This study tests whether taking a weekly dose of vitamin D, with the dose adjusted to reach a target blood vitamin D level, can help control blood sugar levels in adults at high risk of developing type 2 diabetes (prediabetes). Research suggests that vitamin D may play a role in blood sugar control. The goal of this study is to see whether adjusting the dose of vitamin D to reach a specific blood vitamin D level improves blood sugar control compared with a placebo (a look-alike pill without vitamin D). One hundred adults aged 30 to 74 with prediabetes will take part. Participants will be randomly assigned (by chance) to receive either weekly vitamin D supplements or a placebo. Neither the participants nor the research team will know which group a participant is in during the study. Participants in the vitamin D group will start with one specific dose. After three months, a blood test will be used to decide whether the dose should stay the same or be increased to reach the target vitamin D level. Participants in the placebo group will continue taking the placebo each week. All participants will be followed for about 18 months. During the study, they will attend scheduled study visits, have blood tests, and wear a continuous glucose monitor, a small device that measures blood sugar levels throughout the day and night. The research team will also make periodic phone calls to check on health changes, medication use, and study participation. The main outcome of the study is the proportion of time that the participants' blood sugar levels remains in a healthy range.
Study Type
INTERVENTIONAL
Allocation
RANDOMIZED
Purpose
OTHER
Masking
QUADRUPLE
Enrollment
100
Vitamin D (cholecalciferol) will be administered orally once weekly for approximately 18 months. The vitamin D will be provided in liquid form in an ampule. Participants in the intervention group will begin with a dose of 25,000 IU per week. A blood vitamin D level will be measured at 3 months, and the dose will be increased to 50,000 IU per week for participants whose results are below the study target.

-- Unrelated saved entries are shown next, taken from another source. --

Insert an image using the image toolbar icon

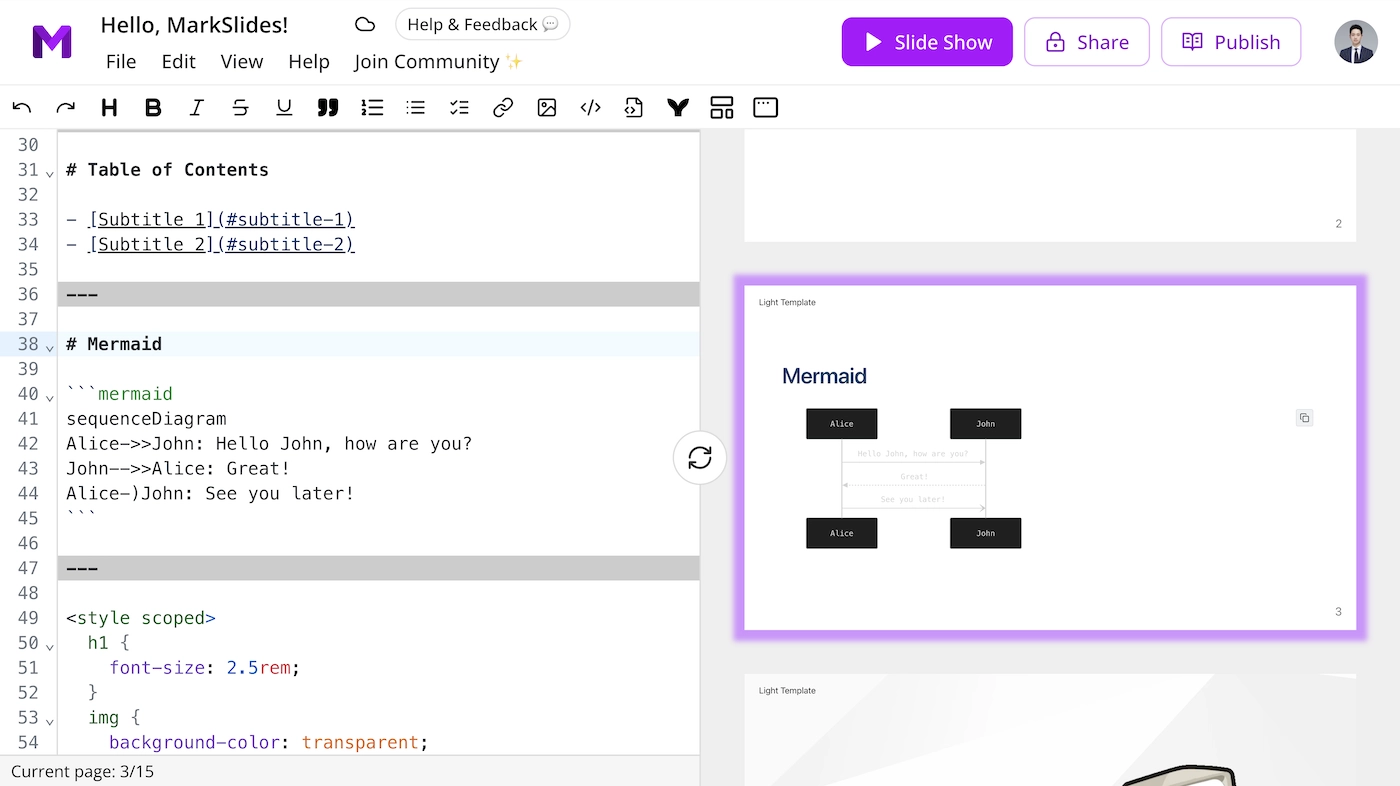click(546, 107)
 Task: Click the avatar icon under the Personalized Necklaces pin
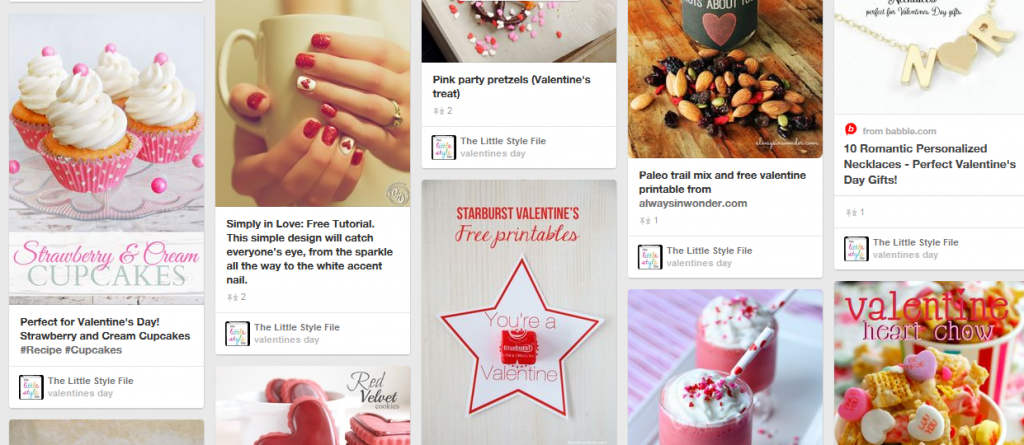pyautogui.click(x=856, y=249)

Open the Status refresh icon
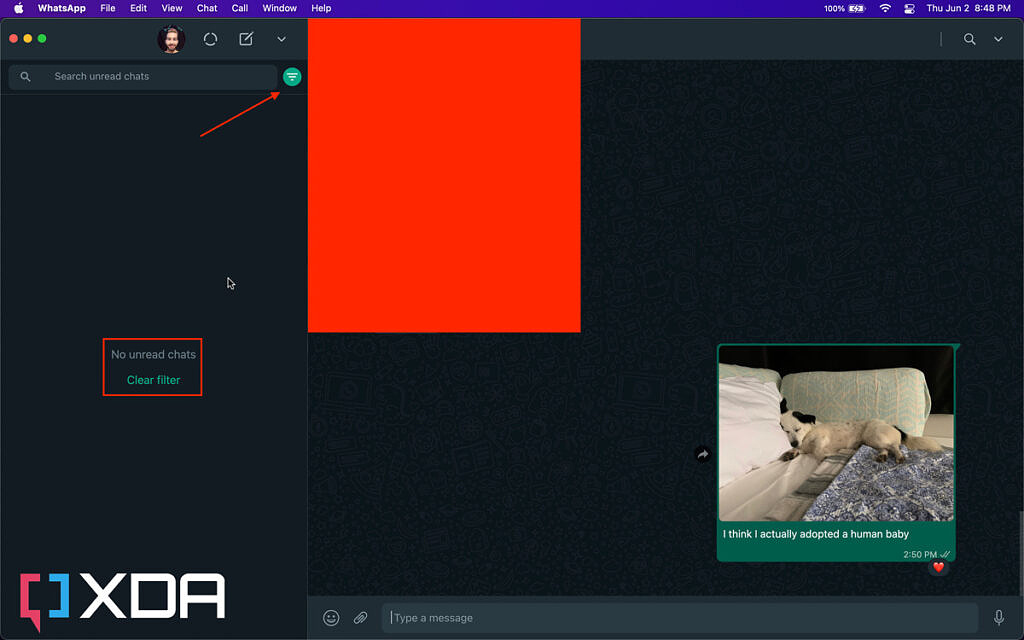pyautogui.click(x=209, y=39)
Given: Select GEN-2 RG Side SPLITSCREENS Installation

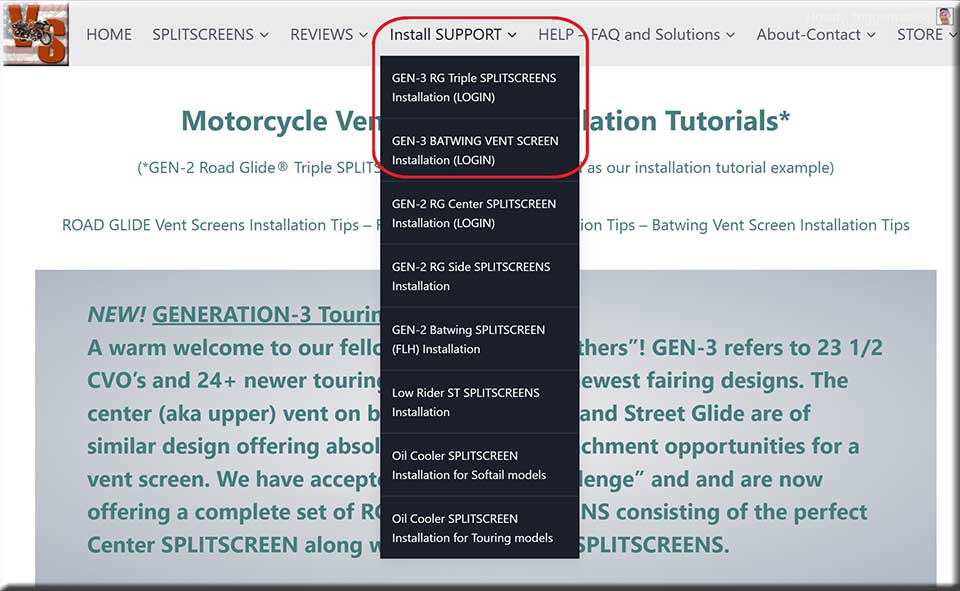Looking at the screenshot, I should [x=470, y=276].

Placebo will be administered orally once weekly for approximately 18 months. The placebo will be provided in an ampule and will be matched in appearance, dosing schedule, and duration to the active study medication.
Tufts Medical Center
Boston, Massachusetts, United States
Time-in-normoglycemia 140
The cumulative proportion of time that a participant's glucose level is below 140 mg/dL at each CGM measurement period.

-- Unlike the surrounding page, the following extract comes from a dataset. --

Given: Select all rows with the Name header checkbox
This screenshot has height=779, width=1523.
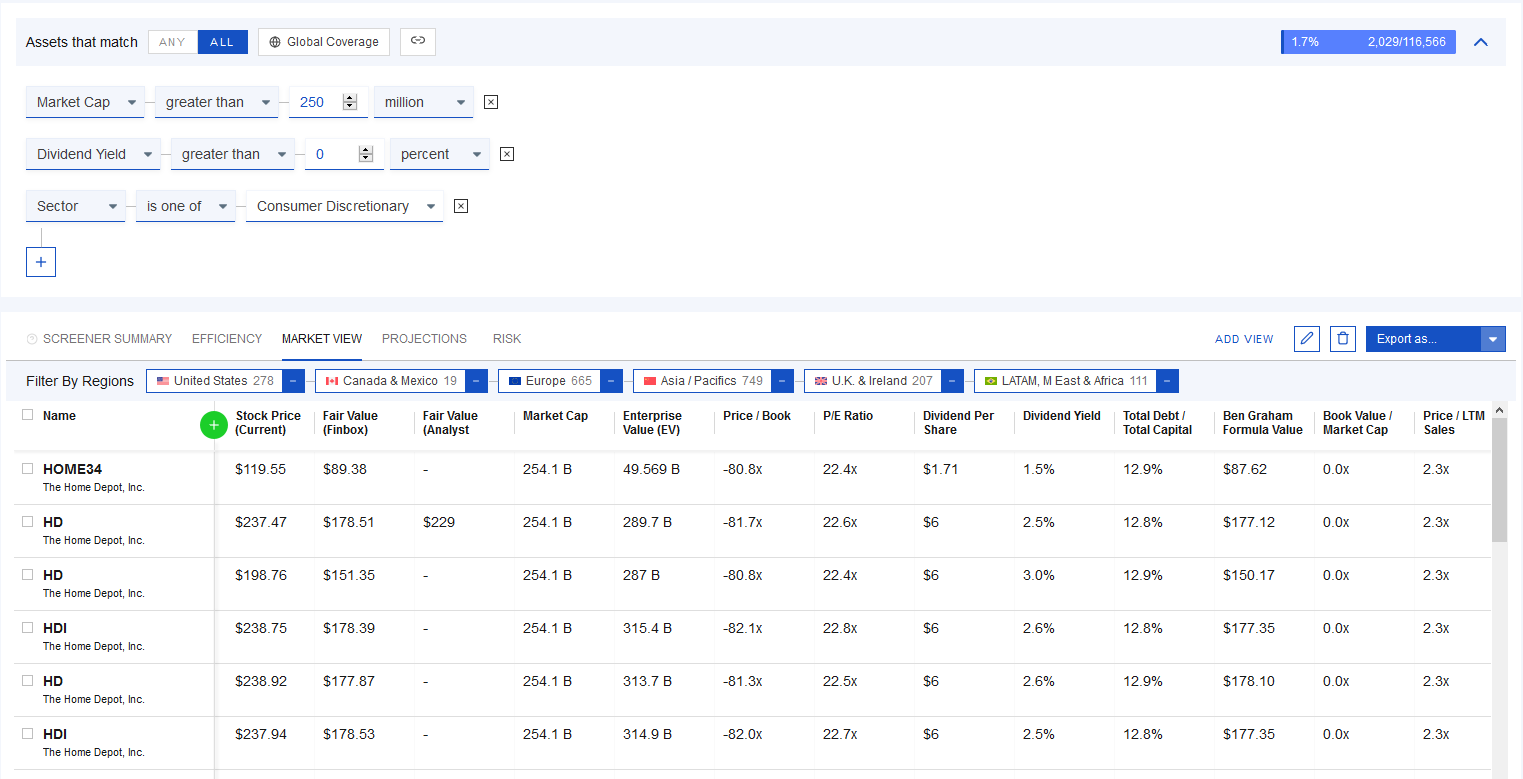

Time frame: Assessed every 6 months from enrollment to the end of the study at 18 months.
Time-In-Normoglycemia 126
The cumulative proportion of time that a participant's glucose level is below 126 mg/dL at each CGM measurement period.
Time frame: Assessed every 6 months from enrollment to the end of the study at 18 months.
Mean glycemia (mg/dL)
The average glucose level at each CGM measurement period.
Time frame: Assessed every 6 months from enrollment to the end of the study at 18 months
Glycemic variability
Glycemic variability will be assessed using the mean amplitude of glycemic excursions at each CGM measurement period.
Time frame: Assessed every 6 months from enrollment to the end of the study at 18 months
Hemoglobin A1c (%)
Time frame: Assessed every 6 months from enrollment to the end of the study at 18 months.
Fasting plasma glucose (mg/dL)
Time frame: Assessed every 6 months from enrollment to the end of the study at 18 months.
Atherosclerotic cardiovascular risk
Atherosclerotic cardiovascular risk, assessed by the PREVENT risk calculator. The calculator requires a lipid profile and a urine albumin creatinine ratio. Higher PREVENT values generally indicate higher estimated cardiovascular risk.
Time frame: Assessed at baseline, month 12 and month 18
Hypercalcemia
Time frame: Assessed every 6 months from enrollment to the end of the study at 18 months.
Hypercalciuria
Time frame: Assessed every 6 months from enrollment to the end of the study at 18 months.